「エウリュアレ――――は、町に出たんだっけ」
「はい。先輩いじりに飽きたから散策してくると言って先輩のお財布を持って出ていきました」
「はっは~……な~るほどね? 道理でエウリュアレ用の予備財布しか無いと思ったよ」
息抜きに町へ行こうと財布を探したところ、資金のほとんどが入っている方の長財布を持っていかれたことに気付くオオガミ。
財布を持って行かせる時に、自分で取らせないでちゃんと渡せばよかったと後悔するが既に遅い。
オオガミは諦めたように大きくため息を吐き、仕方なくエウリュアレ用の財布を持つと、
「マシュ、行こうか。邪ンヌも行くよー」
「はい。何時でも行けます、先輩!」
「ちょっと待って。カメラの準備があるから」
「あ、そうだった。中のデータを移動させておかないと……」
「先輩……そういうのはもうちょっと早めにやっておきましょうよ……」
呆れたようにため息を吐くマシュ。
そして、改めて準備が終わったオオガミと邪ンヌは、
「よし、レッツゴー」
「はい。写真を撮りまくります!」
「えぇ。使える写真が撮れると良いのだけど」
そう言って、部屋を出て下へ降りる三人。
高いところは普通に登り降りがキツいと百重塔で学んだオオガミだが、エレベーターがある幸せを密かに噛み締めていたりする。
と、エレベーターが動き始めた辺りでふとオオガミが、
「でも、エウリュアレが一人で外に出るって珍しいよね……」
「えぇ。基本的に先輩の近くにいるのに、いませんもんね。レアです。滅多にみられませんよ滅多に見られませんよ」
「どれだけ一緒にいるのよ……」
「別にそんなに一緒にいるつもりはないんだけどね?」
「先輩。それ思ってるの、先輩だけです。そろそろ刺されますよ」
「えっ!? なんで!?」
本気で困惑するオオガミ。
マシュの目が真実だと訴えてくるから尚更だった。
邪ンヌは何か言おうとし、そのタイミングでエレベーターは下まで降りたので言い出せなかった。

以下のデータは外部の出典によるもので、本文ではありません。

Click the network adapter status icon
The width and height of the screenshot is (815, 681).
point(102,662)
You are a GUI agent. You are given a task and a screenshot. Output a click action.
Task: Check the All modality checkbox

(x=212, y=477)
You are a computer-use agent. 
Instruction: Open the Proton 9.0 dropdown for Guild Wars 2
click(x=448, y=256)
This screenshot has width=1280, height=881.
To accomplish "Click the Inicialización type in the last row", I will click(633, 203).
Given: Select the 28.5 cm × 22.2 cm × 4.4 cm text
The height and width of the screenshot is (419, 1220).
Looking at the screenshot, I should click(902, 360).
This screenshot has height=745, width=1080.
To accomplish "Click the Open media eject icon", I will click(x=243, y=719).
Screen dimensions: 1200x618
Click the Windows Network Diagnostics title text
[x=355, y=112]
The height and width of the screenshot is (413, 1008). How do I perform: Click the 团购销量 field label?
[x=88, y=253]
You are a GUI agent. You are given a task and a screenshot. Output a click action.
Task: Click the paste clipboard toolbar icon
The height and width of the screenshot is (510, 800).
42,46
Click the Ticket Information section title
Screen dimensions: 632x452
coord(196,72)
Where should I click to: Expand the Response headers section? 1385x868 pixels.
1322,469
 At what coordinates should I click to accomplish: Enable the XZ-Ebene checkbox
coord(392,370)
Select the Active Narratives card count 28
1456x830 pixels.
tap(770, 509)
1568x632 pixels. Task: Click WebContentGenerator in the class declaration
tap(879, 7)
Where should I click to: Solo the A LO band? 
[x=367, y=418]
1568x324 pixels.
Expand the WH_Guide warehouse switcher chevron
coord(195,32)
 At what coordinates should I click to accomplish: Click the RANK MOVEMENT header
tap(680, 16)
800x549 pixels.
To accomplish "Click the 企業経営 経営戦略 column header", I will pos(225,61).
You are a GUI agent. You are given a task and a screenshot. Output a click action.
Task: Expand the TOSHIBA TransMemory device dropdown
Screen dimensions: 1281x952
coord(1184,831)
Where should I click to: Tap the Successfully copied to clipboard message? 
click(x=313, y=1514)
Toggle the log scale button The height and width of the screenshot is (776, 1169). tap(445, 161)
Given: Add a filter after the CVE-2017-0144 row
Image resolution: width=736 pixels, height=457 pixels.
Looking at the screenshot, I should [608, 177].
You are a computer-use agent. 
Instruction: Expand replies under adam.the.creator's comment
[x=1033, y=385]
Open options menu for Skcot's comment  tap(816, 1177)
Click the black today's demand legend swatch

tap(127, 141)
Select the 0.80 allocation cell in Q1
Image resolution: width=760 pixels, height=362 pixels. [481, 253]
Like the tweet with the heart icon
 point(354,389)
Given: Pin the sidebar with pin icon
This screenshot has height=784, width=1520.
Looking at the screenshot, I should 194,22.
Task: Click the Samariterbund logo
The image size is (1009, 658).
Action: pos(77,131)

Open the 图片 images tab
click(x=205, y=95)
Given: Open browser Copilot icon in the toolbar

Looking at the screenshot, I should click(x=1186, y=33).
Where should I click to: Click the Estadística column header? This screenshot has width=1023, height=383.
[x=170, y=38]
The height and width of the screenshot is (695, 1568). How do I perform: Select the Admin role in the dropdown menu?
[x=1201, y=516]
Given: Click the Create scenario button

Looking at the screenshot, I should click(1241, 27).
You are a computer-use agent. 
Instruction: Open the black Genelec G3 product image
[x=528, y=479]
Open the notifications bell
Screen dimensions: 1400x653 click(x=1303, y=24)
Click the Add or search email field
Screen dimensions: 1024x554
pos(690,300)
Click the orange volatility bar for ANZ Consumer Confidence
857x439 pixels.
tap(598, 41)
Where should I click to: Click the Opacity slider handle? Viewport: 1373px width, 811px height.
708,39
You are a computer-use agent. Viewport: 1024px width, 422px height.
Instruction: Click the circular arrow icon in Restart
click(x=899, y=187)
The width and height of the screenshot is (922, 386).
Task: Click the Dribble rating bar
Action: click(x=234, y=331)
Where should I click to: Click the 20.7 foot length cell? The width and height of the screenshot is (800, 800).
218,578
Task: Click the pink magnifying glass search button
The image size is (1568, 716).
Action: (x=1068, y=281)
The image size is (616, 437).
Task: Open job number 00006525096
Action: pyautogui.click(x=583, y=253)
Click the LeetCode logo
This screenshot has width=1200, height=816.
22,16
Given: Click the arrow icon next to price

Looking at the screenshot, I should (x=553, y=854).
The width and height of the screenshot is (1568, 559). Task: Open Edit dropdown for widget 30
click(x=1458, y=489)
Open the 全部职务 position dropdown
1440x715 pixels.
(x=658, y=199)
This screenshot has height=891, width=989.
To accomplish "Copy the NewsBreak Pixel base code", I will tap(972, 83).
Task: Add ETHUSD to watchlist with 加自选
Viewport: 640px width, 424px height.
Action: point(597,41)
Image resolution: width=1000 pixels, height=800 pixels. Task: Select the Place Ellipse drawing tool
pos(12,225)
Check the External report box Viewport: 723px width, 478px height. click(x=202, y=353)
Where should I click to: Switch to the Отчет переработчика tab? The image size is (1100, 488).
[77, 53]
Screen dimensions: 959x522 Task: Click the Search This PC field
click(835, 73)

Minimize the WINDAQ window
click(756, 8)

「さて。とりあえずビーチかな。でも、山も捨てがたいよね……」
「そうね……ビーチに行って良い被写体がいたら撮って、いなかったら山に行きましょ。まだ時間はあるもの。大丈夫よ」
「はい。じゃあ、行きましょう先輩!」
「おぅ、珍しくマシュがやる気だ。これは頑張らねばならないね」
「はいはい。じゃあ、私は向こうにいくから、あんたたちは向こう側で」
「邪ンヌも一緒じゃなくて良いの?」
「えぇ。気分転換もしたいし、食べ物でも見てこようかなって」
「じゃあ一緒に行こうよ」
「そうですね。ハワイの有名なパンケーキも全然食べてませんし、この際行きましょう。さぁ、早く! 善は急げです!」
「あ~……分かった、分かったわ。行くわよ。あんたも良いわね?」
「問題なし。幸いお金はあるしね。いやぁ、エウリュアレに全額奪われてなくて安心です」
オオガミはそう言って、邪ンヌと一緒にマシュに手を引かれていくのだった。